**PROBLEM SET**
[1] Echo the deterministic AI agent guide from "You can write" through "a failed check.", word for word.
[2] Summarize the guide on building a deterministic AI agent in two sentences.

**TEXT BLOCK**

Build a Deterministic AI Agent With Structural Gates

TL;DR: A deterministic AI agent gets its reliability from structure, not from a better prompt. You move the control flow into graph edges the model cannot override, add a critic gate that checks status instead of asking the model to self-check, checkpoint every step so a crash resumes cleanly, and constrain output with a grammar instead of a retry loop. This guide shows the exact patterns and code.

The phrase “deterministic AI agent” sounds like a contradiction, since the model underneath is probabilistic. The trick is that you do not make the model deterministic. You take the important decisions away from it.

I have lost more hours than I want to admit to agents that worked in a demo and fell apart in production. The fix that finally stuck was not a smarter prompt. It was moving the decisions that mattered out of the prompt entirely and into code the model has no vote in.

This guide walks through the four structural patterns that do that: a critic gate the model cannot talk its way past, phase isolation with checkpoints, grammar-constrained output, and a spec that drives the whole thing.

Each section has working code you can adapt. Run through all four and you will stop relying on the model to behave and start enforcing it.

Why Prompt-Based Agents Drift

Prompt-based agents drift because the prompt is a suggestion, and the model is free to ignore it the moment it gets confident or hyper-focused.

You can write “always run the tests before finishing” ten different ways and still watch the agent skip the step.

The problem gets worse on smaller local models. A frontier model can usually self-determine when to stop researching and start writing. A 30B-class local model like Qwen3-30B lacks the thinking scope to redirect itself, so it gets hyper-focused and single-minded, repeating the same tool call or barreling past a failed check.

What I have come to believe is that this is not a prompt-quality problem. It is a control-flow problem. If the decision to proceed lives inside the model’s reasoning, the decision is only as reliable as the model on its worst run.

The reasons agents fail in production almost always trace back to a decision that should have been structural sitting in the prompt instead.

**RAW DATA**
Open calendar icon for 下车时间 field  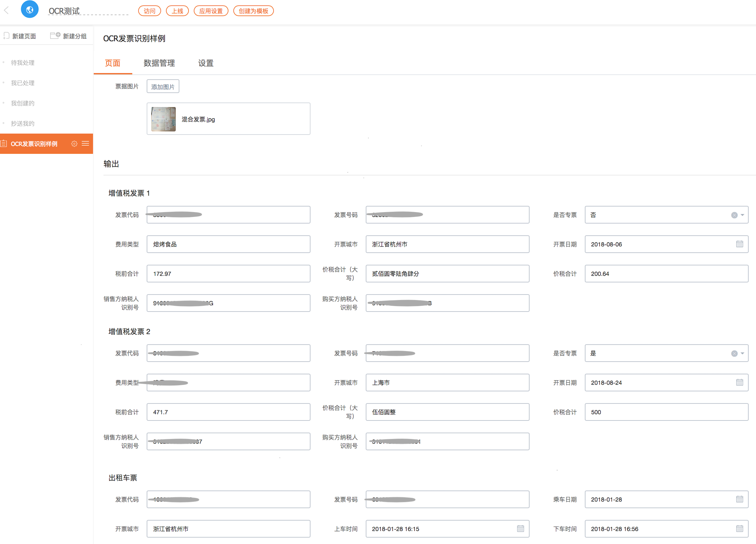(x=739, y=529)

**OUTPUTS BY TASK**
[1]
You can write “always run the tests before finishing” ten different ways and still watch the agent skip the step.

The problem gets worse on smaller local models. A frontier model can usually self-determine when to stop researching and start writing. A 30B-class local model like Qwen3-30B lacks the thinking scope to redirect itself, so it gets hyper-focused and single-minded, repeating the same tool call or barreling past a failed check.

[2] A deterministic AI agent gets its reliability from structure rather than a better prompt: control flow moves into graph edges the model cannot override, a critic gate checks status, every step is checkpointed, and output is constrained with a grammar. Prompt-based agents drift because the prompt is only a suggestion, and the problem gets worse on smaller local models, so the decision to proceed should be structural instead of living in the model's reasoning.